Wir brauchen die Besten, wenn wir Niedersachsen wieder auf die Erfolgsspur zurückführen wollen. Wir brauchen die Bestenauslese und auch den Wettbewerb der Besten um die führenden Positionen in Niedersachsen.
Herr Jüttner, Sie haben durchaus recht: Man kann über die Frage streiten, ob die Neufassung des Beamtengesetzes so richtig ist oder nicht. Ihr Kieler Kollege, Herr Minister Döring, hat ja eine ziemlich deutliche Formulierung gewählt, als er zu der Befristung auf fünf Jahre gesagt hat: Das ist mir
nicht flexibel genug. - Weiter hat er gesagt: Ich kenne Fälle, da würde ich nach ein oder zwei Jahren gerne die Notbremse ziehen und kann es leider nicht. - Das hat der SPD-Minister in SchleswigHolstein gesagt.
Das ist eine merkwürdige Art und Weise des Umgangs mit den Beamten dort, aber ich will diese Aussagen nicht weiter kommentieren. Es gibt gute Gründe, aus denen man festgelegt hat, dass sich nach fünf Jahren alle neu bewähren müssen.
Genannt wurden Steigerung der Leistungsmotivation, größere Dispositionsfreiheit der Personalführung, Korrektur von entsprechenden Personalentscheidungen bei nachlassender Leistung oder auch Reaktionen auf Änderungen der Anforderungen der Dienstposten. Das stammt nicht von mir, das stammt aus dem Gesetzentwurf der SPDFraktion aus dem Jahr 1995.
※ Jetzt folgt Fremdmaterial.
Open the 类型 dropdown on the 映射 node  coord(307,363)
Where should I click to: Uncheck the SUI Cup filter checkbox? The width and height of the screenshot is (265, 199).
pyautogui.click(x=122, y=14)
Genauso wollen wir es hier handhaben, Herr Jüttner. Wir haben genau das umgesetzt, was Sie beschlossen haben: Nach fünf Jahren sollte man überprüfen, ob es einen besseren Bewerber für eine Stelle gibt, der dann noch mehr für das Land Niedersachsen tun kann,
und eine entsprechende Ausschreibung vornehmen. Ich meine, das ist der richtige Weg. Wenn das Kabinett sagt, dass es keine weiteren Verträge über fünf Jahre aushändigen will, dann ist es auch richtig, dass dann nicht zu tun, sondern den anderen Weg zu gehen und erst einmal zu prüfen, ob es nicht noch einen besseren gibt. Vielleicht gibt es ja keinen, und es bleibt bei den früheren Personalentscheidungen. Aber wir wollen wenigstens diese Chance haben.
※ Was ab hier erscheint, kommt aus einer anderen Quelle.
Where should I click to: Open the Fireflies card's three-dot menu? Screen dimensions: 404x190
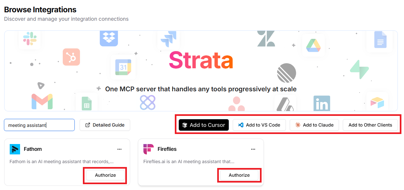coord(253,149)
Das ist übrigens nichts Ungewöhnliches: In der Vergangenheit gab es fünf Fälle außerhalb des Umweltministeriums, in denen genauso verfahren worden ist, Herr Jüttner. Die spannende Frage ist allerdings: Wo war eigentlich der Aufschrei der SPD in diesen Fällen, als im Finanzministerium
und im Sozialministerium damals die Bestenauslese durchgeführt worden ist? Waren die Betroffenen in diesen fünf Fällen vielleicht aus Ihrer Sicht nicht mit dem richtigen Parteibuch ausgestattet, sodass der Aufschrei ausblieb? Oder warum kommt der Aufschrei erst hier und heute bei diesem Fall? Diese Frage sollten Sie einmal beantworten, Herr Jüttner!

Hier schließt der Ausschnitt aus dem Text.